Published on
Updated
Reading 4 mins.
During the ASCO 2023 cancer congress, two studies on cervical cancer should improve its management both for early forms and for advanced stages. Explanations.
Worldwide, cervical cancer is the fourth most commonly diagnosed cancer and the fourth leading cause of cancer death in women. Prevention of this cancer is based on Pap smear screening and, for some years now, by anti-HPV vaccination.
Radical or simple hysterectomy: is therapeutic de-escalation possible?
In the United States, among people with cervical cancer, 44% are diagnosed with the disease at an early stage, with a significant proportion of so-called “low risk” cancers. When detected at an early stage, the 5-year relative survival rate for invasive cervical cancer is 92%.
The current standard of care for people with early-stage, low-risk cervical cancer is radical hysterectomy. This operation involves the removal of the uterus, cervix, surrounding tissues and ligaments, and part of the vagina.
A Canadian team wanted to know if it was possible to replace this radical hysterectomy with a simple hysterectomy (simple hysterectomy is generally limited to the removal of the uterus and cervix).
The international clinical trial, led by gynecologist oncologist Marie Plante, professor at the Faculty of Medicine at Université Laval and researcher at the CHU de Québec – Université Laval Research Center, recruited 700 patients in 12 countries. These women had cervical cancer discovered at an early stage and deemed low risk. Participants were randomly divided into two groups and subjected to either radical hysterectomy or simple hysterectomy. The pelvic lymph nodes of participants in both groups were examined to ensure that the cancer had not spread.
Same effectiveness, but fewer side effects and better quality of life
After a three-year follow-up, the research team found that the cancer recurrence rate, survival rate, and cancer recurrence-free survival rate (time before the disease came back) were similar in the two groups.
On the other hand, the rate of complications occurring in the first 4 weeks following surgery was 51% in the radical hysterectomy group versus 43% in the simple hysterectomy group. Complications occurring after the fourth week were also more frequent in the first group (61%) than in the second (54%). Simple hysterectomy also produced better outcomes for items associated with quality of life including body image, incontinence and sexual health.
“Our study demonstrates that simple hysterectomy is a safe option for these womencomments Marie Plante. Our findings are likely to influence practice, offering a new standard of treatment more appropriate for patients with low-risk disease.“.
So there is a way to effectively and less aggressively treat cases of cervical cancer discovered at an early stage, while promoting a better quality of life post-treatment. This study should change management practices for these cancers.
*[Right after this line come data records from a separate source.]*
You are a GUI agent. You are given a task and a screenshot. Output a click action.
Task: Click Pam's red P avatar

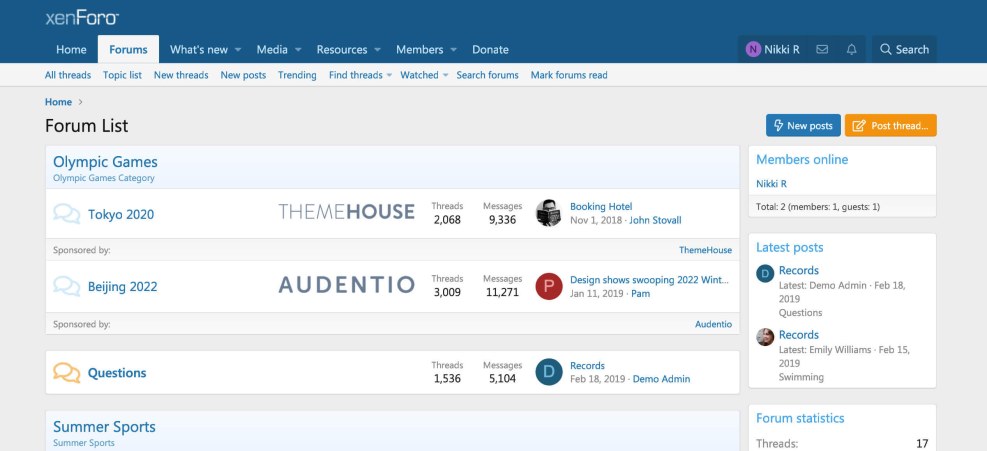(x=548, y=286)
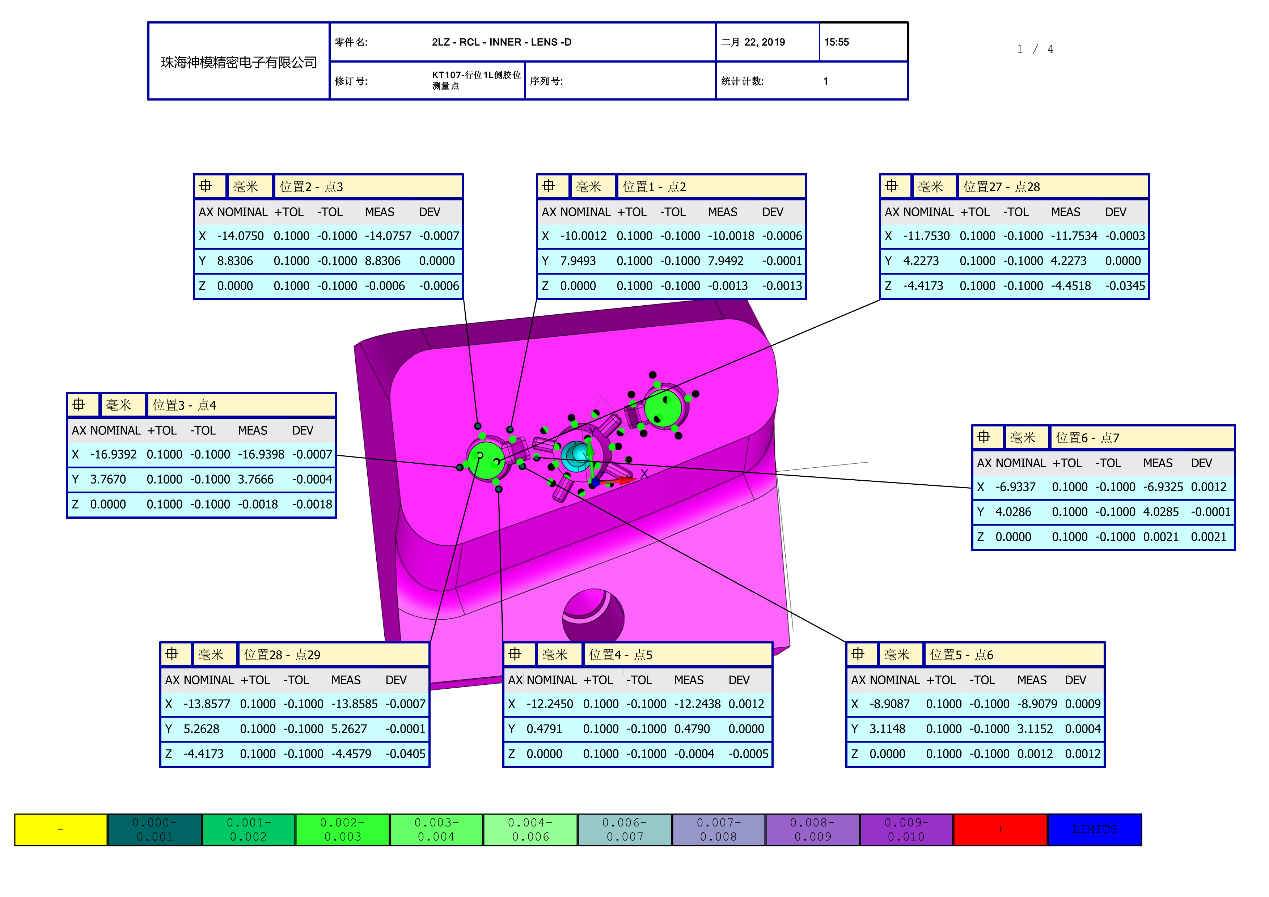Select position symbol of 位置27 - 点28 box

[x=894, y=187]
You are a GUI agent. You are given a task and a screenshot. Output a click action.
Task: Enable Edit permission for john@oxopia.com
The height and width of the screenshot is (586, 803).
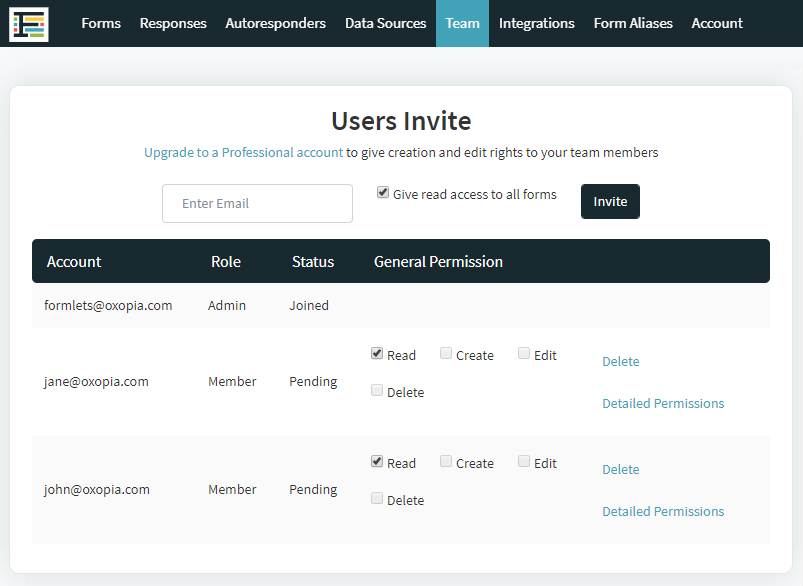(x=523, y=462)
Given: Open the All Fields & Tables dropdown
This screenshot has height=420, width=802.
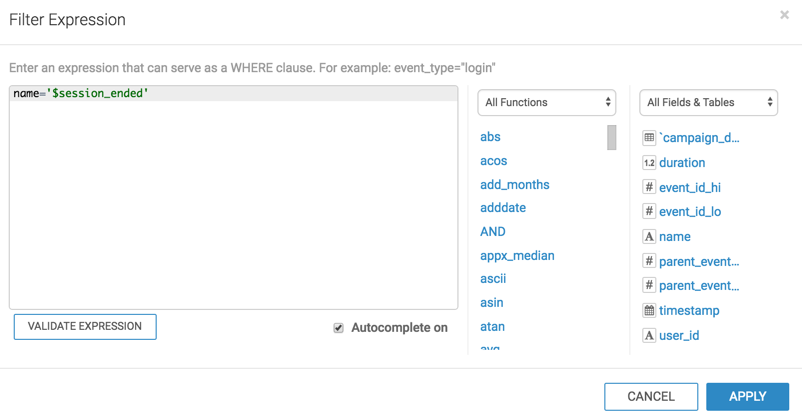Looking at the screenshot, I should click(708, 102).
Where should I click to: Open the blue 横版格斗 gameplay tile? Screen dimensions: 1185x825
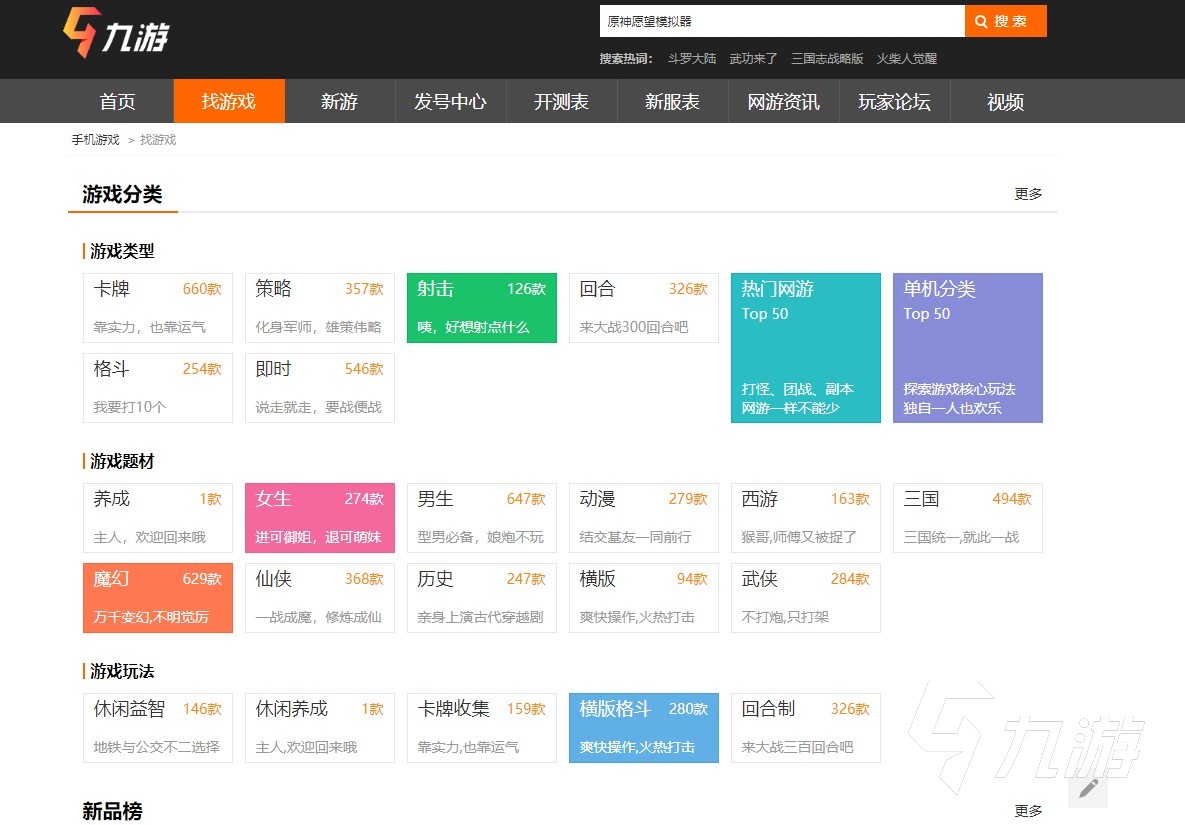[x=643, y=728]
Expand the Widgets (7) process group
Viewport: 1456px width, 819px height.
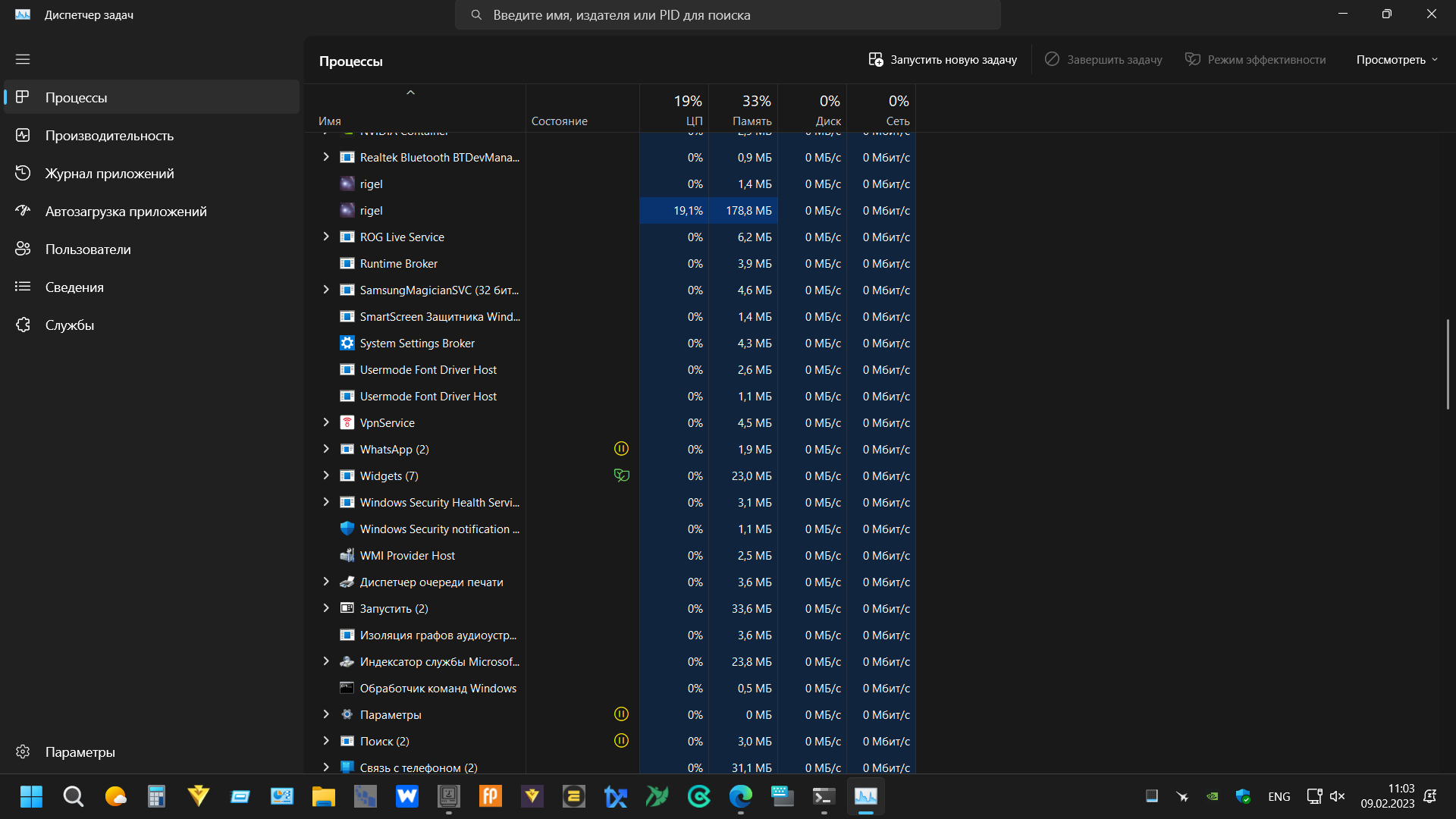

In the United States, approximately 16% of people with cervical cancer are diagnosed with metastatic disease. The 5-year relative survival rate for people with metastatic cervical cancer in the United States is 17%. Faced with this particularly formidable cancer, the reference treatment is chemotherapy and bevacizumab (Avastin). But an American team wanted to assess the interest of immunotherapy in this indication.
Pembrolizumab is a type of immunotherapy called a checkpoint inhibitor that works by targeting the protein PD-1 present on the surface of T cells. The molecule PD-1 (programmed cell death) on the surface of T cells binds to another molecule present on the surface of certain tumor cells, PD-L1. This interaction will then deactivate (or disarm) the T lymphocyte. The drugs are then either PD-1 inhibitors (such as pembrolizumab) or PD-L1 inhibitors.
In this study, 617 women with this diagnosis were randomly assigned to receive either pembrolizumab plus chemotherapy or placebo plus chemotherapy, with or without bevacizumab (Avastin). At a median follow-up of 39 months, the combination of pembrolizumab with chemotherapy improved both overall survival and progression-free survival (time to disease progression) in all participants. This progress was observed regardless of whether or not bevacizumab was administered and PD-L1 expression (an indicator predicting the effectiveness of immunotherapy = the higher it is, the greater the effect will be) .
In detail, Overall survival was 28.6 months in the pembrolizumab group versus 16.5 months in the placebo group for those with a combined positive PD-L1 score of 1 or greater, 29.6 months versus 17.4 months for those with a combined positive PD-L1 score of 10 or greater, and 26.4 months versus 16.8 months for all participants. In other words, the combination of pembrolizumab with chemotherapy reduced the risk of death by 40% in patients with a combined positive PD-L1 score of 1 or greater, by 42% in patients with a combined positive score PD-L1 of 10 or more, and 37% in all patients.
Significant adverse events (grade 3 or higher) were more frequent in the pembrolizumab group (82.4% versus 75.4%), mainly anemia (30.3% versus 27.8%), neutropenia (12 .4% versus 9.7%) and hypertension (10.4% versus 11.7%).
The addition of pembrolizumab to chemotherapy with or without bevacizumab in people with persistent, recurrent or metastatic cervical cancer therefore seems to be real progress with several months of life gained. This should change the care of these women.